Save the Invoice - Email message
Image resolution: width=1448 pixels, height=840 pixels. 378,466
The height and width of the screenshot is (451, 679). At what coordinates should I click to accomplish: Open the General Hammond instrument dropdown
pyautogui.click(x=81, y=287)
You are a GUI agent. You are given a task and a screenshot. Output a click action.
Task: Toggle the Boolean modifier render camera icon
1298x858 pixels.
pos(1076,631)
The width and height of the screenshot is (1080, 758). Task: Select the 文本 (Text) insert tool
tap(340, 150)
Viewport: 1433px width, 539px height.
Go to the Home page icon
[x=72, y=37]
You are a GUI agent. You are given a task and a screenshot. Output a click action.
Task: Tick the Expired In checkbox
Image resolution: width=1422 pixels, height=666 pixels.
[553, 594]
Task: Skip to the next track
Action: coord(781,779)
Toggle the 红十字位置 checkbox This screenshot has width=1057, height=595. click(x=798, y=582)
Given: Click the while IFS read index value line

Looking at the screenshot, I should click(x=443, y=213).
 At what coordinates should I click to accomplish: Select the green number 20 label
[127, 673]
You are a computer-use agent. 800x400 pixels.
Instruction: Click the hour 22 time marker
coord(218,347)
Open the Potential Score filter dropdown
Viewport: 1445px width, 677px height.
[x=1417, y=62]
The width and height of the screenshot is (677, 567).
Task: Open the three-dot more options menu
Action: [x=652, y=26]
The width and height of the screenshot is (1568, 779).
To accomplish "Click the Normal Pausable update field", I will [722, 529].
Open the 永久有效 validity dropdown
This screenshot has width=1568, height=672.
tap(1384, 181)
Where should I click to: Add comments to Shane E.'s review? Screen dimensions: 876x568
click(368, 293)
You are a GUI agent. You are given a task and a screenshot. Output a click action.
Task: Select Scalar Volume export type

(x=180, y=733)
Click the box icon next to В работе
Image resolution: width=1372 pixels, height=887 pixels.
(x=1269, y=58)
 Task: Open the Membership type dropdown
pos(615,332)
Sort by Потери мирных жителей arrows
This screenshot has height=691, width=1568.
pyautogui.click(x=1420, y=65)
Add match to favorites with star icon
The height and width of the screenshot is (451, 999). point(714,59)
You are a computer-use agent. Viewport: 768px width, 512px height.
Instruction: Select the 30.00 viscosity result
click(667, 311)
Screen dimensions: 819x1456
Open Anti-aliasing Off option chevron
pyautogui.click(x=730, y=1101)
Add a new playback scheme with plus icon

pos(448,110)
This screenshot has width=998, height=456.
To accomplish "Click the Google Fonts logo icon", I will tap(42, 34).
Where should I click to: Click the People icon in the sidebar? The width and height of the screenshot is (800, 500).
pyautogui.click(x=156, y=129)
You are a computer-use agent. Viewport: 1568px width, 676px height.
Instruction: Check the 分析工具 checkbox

□ □ □

Exactly as they appear above, copy out all the records.

Task result —
Save the Invoice - Email message
Image resolution: width=1448 pixels, height=840 pixels. 378,466
The height and width of the screenshot is (451, 679). At what coordinates should I click to accomplish: Open the General Hammond instrument dropdown
pyautogui.click(x=81, y=287)
You are a GUI agent. You are given a task and a screenshot. Output a click action.
Task: Toggle the Boolean modifier render camera icon
1298x858 pixels.
pos(1076,631)
The width and height of the screenshot is (1080, 758). Task: Select the 文本 (Text) insert tool
tap(340, 150)
Viewport: 1433px width, 539px height.
Go to the Home page icon
[x=72, y=37]
You are a GUI agent. You are given a task and a screenshot. Output a click action.
Task: Tick the Expired In checkbox
Image resolution: width=1422 pixels, height=666 pixels.
[553, 594]
Task: Skip to the next track
Action: coord(781,779)
Toggle the 红十字位置 checkbox This screenshot has width=1057, height=595. click(x=798, y=582)
Given: Click the while IFS read index value line

Looking at the screenshot, I should click(x=443, y=213).
 At what coordinates should I click to accomplish: Select the green number 20 label
[127, 673]
You are a computer-use agent. 800x400 pixels.
Instruction: Click the hour 22 time marker
coord(218,347)
Open the Potential Score filter dropdown
Viewport: 1445px width, 677px height.
[x=1417, y=62]
The width and height of the screenshot is (677, 567).
Task: Open the three-dot more options menu
Action: [x=652, y=26]
The width and height of the screenshot is (1568, 779).
To accomplish "Click the Normal Pausable update field", I will [722, 529].
Open the 永久有效 validity dropdown
This screenshot has width=1568, height=672.
tap(1384, 181)
Where should I click to: Add comments to Shane E.'s review? Screen dimensions: 876x568
click(368, 293)
You are a GUI agent. You are given a task and a screenshot. Output a click action.
Task: Select Scalar Volume export type

(x=180, y=733)
Click the box icon next to В работе
Image resolution: width=1372 pixels, height=887 pixels.
(x=1269, y=58)
 Task: Open the Membership type dropdown
pos(615,332)
Sort by Потери мирных жителей arrows
This screenshot has height=691, width=1568.
pyautogui.click(x=1420, y=65)
Add match to favorites with star icon
The height and width of the screenshot is (451, 999). point(714,59)
You are a computer-use agent. Viewport: 768px width, 512px height.
Instruction: Select the 30.00 viscosity result
click(667, 311)
Screen dimensions: 819x1456
Open Anti-aliasing Off option chevron
pyautogui.click(x=730, y=1101)
Add a new playback scheme with plus icon

pos(448,110)
This screenshot has width=998, height=456.
To accomplish "Click the Google Fonts logo icon", I will tap(42, 34).
Where should I click to: Click the People icon in the sidebar? The width and height of the screenshot is (800, 500).
pyautogui.click(x=156, y=129)
You are a computer-use agent. Viewport: 1568px width, 676px height.
Instruction: Check the 分析工具 checkbox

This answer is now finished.